D’Angela was born in Amatrice and lived there until she was 26. Her parents’ house was in the medieval town centre, the neighbourhood hardest hit by the quake, with an estimated 80% of its buildings destroyed.

Her father was pulled from the rubble on Wednesday night and was now in hospital, on dialysis. “He’s alive, but he’s not in a good condition,” she said. “The house crushed him.”

Flanked by her three teenage children, also visibly distraught, she said she hoped her mother was still alive somewhere in the ruins. “I’m so worried,” she said. “The rescuers are doing such good work. But I just hope they find my mother.”

Mauro Renzo, 20, was equally grateful. “They’re brave,” he said. “I saw them go into some buildings in bad shape, very dangerous. But they just keep digging.”

Renzo’s family had escaped, but many friends were not so lucky. “There are so many dead,” he said, his voice breaking. “This should never have happened.”

As the day wore on, the rescuers began to tire.
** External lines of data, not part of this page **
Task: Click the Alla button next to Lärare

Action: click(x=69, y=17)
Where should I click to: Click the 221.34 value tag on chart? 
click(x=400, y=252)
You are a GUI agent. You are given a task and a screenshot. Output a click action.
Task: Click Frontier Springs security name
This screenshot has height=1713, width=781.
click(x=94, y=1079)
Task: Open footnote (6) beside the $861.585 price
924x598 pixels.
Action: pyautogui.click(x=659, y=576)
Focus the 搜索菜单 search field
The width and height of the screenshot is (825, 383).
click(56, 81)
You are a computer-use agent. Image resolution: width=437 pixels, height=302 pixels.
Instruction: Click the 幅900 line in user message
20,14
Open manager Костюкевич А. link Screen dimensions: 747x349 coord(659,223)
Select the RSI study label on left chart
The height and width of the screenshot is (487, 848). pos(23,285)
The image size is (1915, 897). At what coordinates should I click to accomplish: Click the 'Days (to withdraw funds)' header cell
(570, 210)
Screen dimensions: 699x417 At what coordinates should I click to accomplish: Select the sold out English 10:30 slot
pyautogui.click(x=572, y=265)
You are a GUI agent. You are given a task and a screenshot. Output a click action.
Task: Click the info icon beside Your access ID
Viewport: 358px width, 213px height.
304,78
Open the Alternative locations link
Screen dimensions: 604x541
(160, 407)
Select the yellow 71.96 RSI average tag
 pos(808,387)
A group of officers from the Italian Red Cross gathered around the boot of their car, wiping sweat from their foreheads, brushing dust from their clothes and ripping open packets of food.

“There’s nothing left of Amatrice,” said the group’s leader, who declined to give his name. “How would you feel? We’re just trying to find people alive. We’ve seen people survive two, three days. We always have hope.”

But Cristiano Bartolome, another firefighter standing nearby, was less optimistic. He had been working all night and, despite removing 60 dead bodies from the rubble, had not found anyone alive. “This is my sixth national emergency in Italy,” he said. “Psychologically, it’s been the hardest. I’m so tired.”

Further down the hill was a team from the Italian volunteer emergency organisation Misericordie. A man in his 30s, who asked not to be named, said they had been ferrying bodies from the rubble-strewn town to a makeshift morgue on the other side of the hill, where family members could identify the victims.

“It’s not an easy job,” he admitted. “How are we supposed to feel? We’re all volunteers here. We all have family, kids. It’s devastating.”

As he spoke, another ambulance drove by. The driver held up three fingers: three more bodies, pulled from the rubble of Amatrice.